– Я, – подтвердил Черенок, рассматривая косой шрам через всю левую сторону лица незнакомца.

– Лейтенант Зандаров, – отрекомендовался пилот. – Меня послали за вами.

Прилетевший изучающе смотрел на Черенка. Чисто выбритый подбородок его отсвечивал синевой. После крепкого рукопожатия Черенок невольно взглянул на свои побелевшие пальцы.

«Здоровый парняга», – подумал он.

– Вещей у вас много? – спросил Зандаров, скрывая улыбку.

Черенок махнул рукой.

– Какие вещи! Ящик вот…

Зандаров нагнулся, взял ящик и перекинул с ладони на ладонь, точно это была не двухпудовая тяжесть, а спичечная коробка. Черенок смотрел на него с возрастающим интересом.

– Вы, должно быть, недавно в нашем полку? – спросил он.

– Да, недавно. Привыкаю еще, – с меланхолическим видом ответил Зандаров.

– А люди чем занимаются? – расспрашивал Черенок.

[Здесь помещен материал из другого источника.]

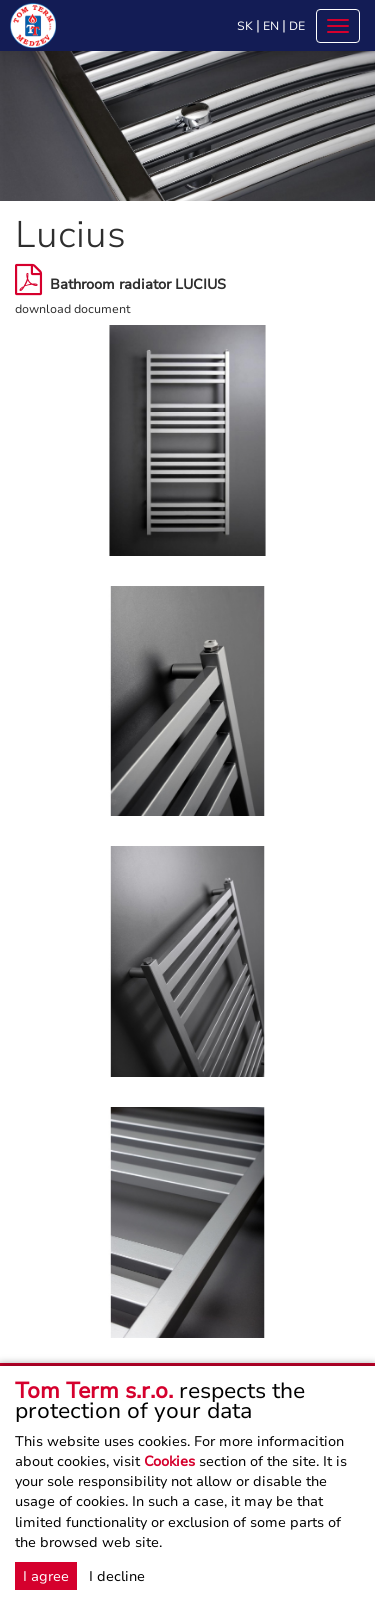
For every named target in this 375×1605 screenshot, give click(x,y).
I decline (117, 1576)
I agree (46, 1576)
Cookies (169, 1461)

– С утра занятия. Теория, политучеба. Иногда стрельба. После обеда – кто во что горазд. В Тихорецке мы всего пять дней. Живем почти на самом вокзале. Помещение хорошее – трехэтажный дом. Только спать не дают. Под боком стоит зенитный дивизион, а ночами «гости» наведываются.

Разговаривая, они подошли к самолету и, докурив папиросы, забрались в кабины. Через минуту Зандаров запустил мотор и прямо со стоянки взлетел. Глядя на убегавшую вниз землю, Черенок засмеялся. Сверху было видно, как стоявший у «Т» финишер погрозил им кулаком, возмущенный столь явным нарушением правил взлета. Но Черенок и не подумал порицать Зандарова за такой взлет.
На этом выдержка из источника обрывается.